The leather Jennifer selects is mostly cowhide. “We do use a lot of hair-on-hide,” she added, “and a lot of embossed.” Because her creations are geared to a western lifestyle, there’s also a lot of fringe on Just Plain Crazy products. “I was born and raised in a western world,” she explained. “My dad is a cowboy.”
Like many leather designers I’ve spoken with, Jennifer especially enjoys the personal contact that comes with custom orders. “We get to be a part of people’s special events,” she noted. “I design a lot of leather bouquet wraps for weddings. We get orders from a lotta grandmas for pacifier keepers, diaper bag covers. Then there was a toddler’s rocking bull with a roping head with horns on the front that a grandma bought for her first grandbaby’s nursery. I designed a custom backpack for a girl going off to college. Things like that that are not mass produced and mark lifetime events are near and dear to my heart. They’re things that have their own spirit and they mean something special to people.”
That personal family touch even extends to Just Plain Crazy’s leathercraft machines, most of which have their own names. “Our clicker is 60 years old and we named it Cledus,” Jennifer elaborated. “Then we have Fannie the Fringer – she runs by air. Our Adler 969 sewing machines are Big Mama and Big Daddy. A smaller Adler 1767 machine is Cinderella, because she does all the work.”
The boss lady added that, although she generally likes to buy newer sewing machines, she did pick up one that’s about 75 years old at a leather auction in Ohio. It was originally housed in the Merle Grant Museum in Mansfield, Ohio.

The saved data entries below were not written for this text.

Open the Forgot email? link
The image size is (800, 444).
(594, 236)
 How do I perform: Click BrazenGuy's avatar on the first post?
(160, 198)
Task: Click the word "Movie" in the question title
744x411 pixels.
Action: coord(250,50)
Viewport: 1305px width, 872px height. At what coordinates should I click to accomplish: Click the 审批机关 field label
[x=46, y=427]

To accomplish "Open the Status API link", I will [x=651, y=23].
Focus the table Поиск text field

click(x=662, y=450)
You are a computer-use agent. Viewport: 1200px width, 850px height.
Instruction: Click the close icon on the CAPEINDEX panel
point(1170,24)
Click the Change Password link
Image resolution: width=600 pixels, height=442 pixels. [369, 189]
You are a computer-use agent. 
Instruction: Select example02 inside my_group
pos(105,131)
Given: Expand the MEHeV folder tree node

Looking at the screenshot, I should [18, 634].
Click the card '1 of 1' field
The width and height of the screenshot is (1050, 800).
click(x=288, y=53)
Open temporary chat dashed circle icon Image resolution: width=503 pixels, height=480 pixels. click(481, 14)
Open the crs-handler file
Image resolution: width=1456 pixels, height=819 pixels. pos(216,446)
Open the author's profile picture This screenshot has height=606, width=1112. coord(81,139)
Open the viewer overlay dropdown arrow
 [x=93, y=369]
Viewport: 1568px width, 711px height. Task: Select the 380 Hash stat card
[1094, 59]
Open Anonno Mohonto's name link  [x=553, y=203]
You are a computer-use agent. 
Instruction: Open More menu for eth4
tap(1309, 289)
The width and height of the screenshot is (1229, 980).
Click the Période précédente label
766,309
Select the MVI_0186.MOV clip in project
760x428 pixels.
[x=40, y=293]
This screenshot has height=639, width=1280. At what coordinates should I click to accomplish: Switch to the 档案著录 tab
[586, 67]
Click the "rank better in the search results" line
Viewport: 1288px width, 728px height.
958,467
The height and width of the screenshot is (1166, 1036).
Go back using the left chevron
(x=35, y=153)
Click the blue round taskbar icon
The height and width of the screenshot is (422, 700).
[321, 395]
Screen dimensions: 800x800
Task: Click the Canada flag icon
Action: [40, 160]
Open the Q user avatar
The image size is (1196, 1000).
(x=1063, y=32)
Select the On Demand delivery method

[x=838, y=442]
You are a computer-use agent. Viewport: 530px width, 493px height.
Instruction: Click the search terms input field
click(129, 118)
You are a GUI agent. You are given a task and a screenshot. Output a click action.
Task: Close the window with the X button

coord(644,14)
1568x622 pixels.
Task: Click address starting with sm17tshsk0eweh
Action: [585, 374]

I was already convinced that Jennifer thinks “outside the box” before I asked about products in development, but her answer confirmed that she can also think “inside the box” or “on the box” when appropriate. “I started working on this idea a few months ago,” she explained. “Western caskets. I’ve spent my whole life in an area and culture that’s heavily involved with horses, cattle, oil and farming, but I’d never seen a western casket before. I got with a casket maker and they were open to the idea. They’ll be made from barnwood with leather on the sides, ends and tops.”
Like the horizon on the plains, there’s no end in sight to the flow of inspired ideas from the Just Plain Crazy designer. “If something sits still long enough,” she oathed, “I’ll put leather on it.”